Fox Broadcasting Co. chairman Lucie Salhany took the offensive on TV’s hottest issue, television violence, in a speech on the first day of the three-week TV Critics Assn. tour. Based on the discussion that followed, it was clearly the subject scribes wanted to talk about.
In fact, questions to Salhany on congressional pressure to curb TV violence outnumbered those on any other subject by a 2-to-1 margin. In her remarks, Salhany acknowledged the appropriateness of viewer-discretion labeling, but cautioned against establishing precedents to further restrict content, adding that decisions regarding children’s viewing habits ultimately belong with parents.
Citing the so-called “V-chip,” a device that would allow parents to block all violent-labeled programming, Salhany said, “The very idea of the ‘V-chip’ scares me,” since it could augur other chips to curtail sex, news or — she quipped in the wake of recent remarks by the head of the California Bar Assn. — lawyer jokes.
“Have we so abrogated our responsibility as parents to talk about things like violence on television with our children that we have to ask technology to stand in for us?” Salhany asked. “Let’s keep freedom of choice and responsibility for our children in the homes.”
Salhany also pointed out that network TV is less violent now than in the early ’70s or ’80s, when the airwaves at times contained nearly two dozen crime dramas. She added that a direct correlation between TV depictions of violence and actual violence “has not been proved to me one way or another,” but that the networks have an obligation to greater vigilance in that area if there’s even a chance such a correlation exists.
Still, Salhany also said TV “cannot take the place of parents” and that “you have to look at the total picture. You can’t just blame the ills of society on television.”

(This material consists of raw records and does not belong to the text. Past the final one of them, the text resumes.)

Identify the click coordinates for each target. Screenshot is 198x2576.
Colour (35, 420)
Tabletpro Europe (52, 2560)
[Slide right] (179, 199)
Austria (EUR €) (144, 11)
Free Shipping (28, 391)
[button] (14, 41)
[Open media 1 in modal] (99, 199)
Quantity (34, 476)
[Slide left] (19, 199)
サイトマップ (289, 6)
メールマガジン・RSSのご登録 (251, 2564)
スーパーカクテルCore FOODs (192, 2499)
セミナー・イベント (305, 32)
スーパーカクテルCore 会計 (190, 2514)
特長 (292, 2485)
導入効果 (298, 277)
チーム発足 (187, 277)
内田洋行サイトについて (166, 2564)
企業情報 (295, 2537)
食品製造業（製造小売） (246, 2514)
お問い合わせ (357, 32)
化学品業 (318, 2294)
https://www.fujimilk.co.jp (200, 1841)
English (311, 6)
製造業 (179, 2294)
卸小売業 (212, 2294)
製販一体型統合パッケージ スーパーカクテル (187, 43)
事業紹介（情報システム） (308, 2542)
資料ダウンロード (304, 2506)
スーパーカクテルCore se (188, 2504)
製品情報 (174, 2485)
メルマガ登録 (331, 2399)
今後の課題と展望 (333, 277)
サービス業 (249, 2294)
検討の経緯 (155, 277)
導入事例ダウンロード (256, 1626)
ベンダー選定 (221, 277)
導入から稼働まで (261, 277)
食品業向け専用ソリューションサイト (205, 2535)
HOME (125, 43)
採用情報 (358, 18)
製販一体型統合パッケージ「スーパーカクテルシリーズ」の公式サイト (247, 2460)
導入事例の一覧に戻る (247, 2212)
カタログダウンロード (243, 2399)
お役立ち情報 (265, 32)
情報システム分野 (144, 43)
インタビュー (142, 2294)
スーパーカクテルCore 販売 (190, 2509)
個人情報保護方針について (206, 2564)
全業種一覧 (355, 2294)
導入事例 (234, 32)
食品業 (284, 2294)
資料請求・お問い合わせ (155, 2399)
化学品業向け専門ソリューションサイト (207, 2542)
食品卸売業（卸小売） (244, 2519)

Fox’s “Cops” already carries a viewer-discretion advisory and so might some of its movies, both acquired and original, Salhany said. At this point, no other program (including “America’s Most Wanted,” which moves to a later 9 p.m. slot next month) will be labeled.
On other matters, Salhany said possible efforts to launch a fifth broadcast network — backed by the Chris-Craft station group and a studio like Warner Bros. or Paramount — could reach about 70% of the U.S. on broadcast stations, adding that Fox “welcomes emerging networks.”
Ironically, Salhany was part of a bid to launch a fifth network with MCA while she was an executive at Paramount, though the effort faced staunch opposition from Fox, which sought to stave off any attempts to woo away its affiliates. Currently, Warner Bros. is preparing to roll out a second night of its syndicated Prime Time Entertainment Network, which features the shows “Time Trax” and “Kung Fu: The Legend Continues.”
Salhany also reiterated earlier statements she made to Fox affils about vertical integration by companies like Time Warner, Viacom and Paramount, and the need for Fox to “control its own destiny” through increased in-house production. This time, however, she also sought to alleviate concerns of outside suppliers by saying Fox will still be “a very big buyer,” looking to sister division Twentieth TV only to “produce slightly more programming for us,” not to become an in-house unit for Fox Broadcasting.
One of Salhany’s pet projects, the late night “Chevy Chase Show,” will premiere Sept. 7, and Fox will pave the way for its arrival with Chase hosting the prime time lineup Sept. 5 — including the season premiere of “Married … With Children” and debut of “Daddy Dearest”– and the airing of the Chase-starring theatrical “Fletch” in the Monday movie slot Sept. 6.
Fox Entertainment Group prez Sandy Grushow also laid out the rest of Fox’s new-season rollout (early premieres of seven series were announced last week), with “The X-Files” to join the Friday sked Sept. 10, “Townsend Television” leading off Sunday beginning Sept. 12, “Bakersfield” filling in Tuesday’s slate Sept. 14 and “In Living Color” and “Herman’s Head” having their new-season Thursday intros Sept. 16. “The Simpsons” will stay in reruns until Sept. 30.
Despite the dearth of original programming on the weblet this summer, Grushow said Fox still must “be there when the other guys aren’t” in terms of scheduling. The exec also maintained that Fox is “not going to play dead” either Tuesday opposite “Roseanne” or Thursday vs. NBC’s “Seinfeld,” with “Most Wanted” and “In Living Color,” respectively, in those slots.
Asked about the failure of youth ensemble dramas like “Class of ’96” and “The Heights,” Grushow said all the networks, and Fox in particular, “went to the well once too often” in that genre. Yet Grushow contended that, even with the failure rate of new shows, short six-episode orders on new series — such as those used by CBS — are a mistake, making the temptation “too great” to quickly pull the plug. All new Fox series have 13-episode pick-ups, he said.
According to Salhany, upfront advertising sales for next season remains “slow” but shouldn’t be characterized as soft. She also acknowledged a drop-off in rates for the Chase show from the first to second half-hour, when competition from Jay Leno and David Letterman kicks in.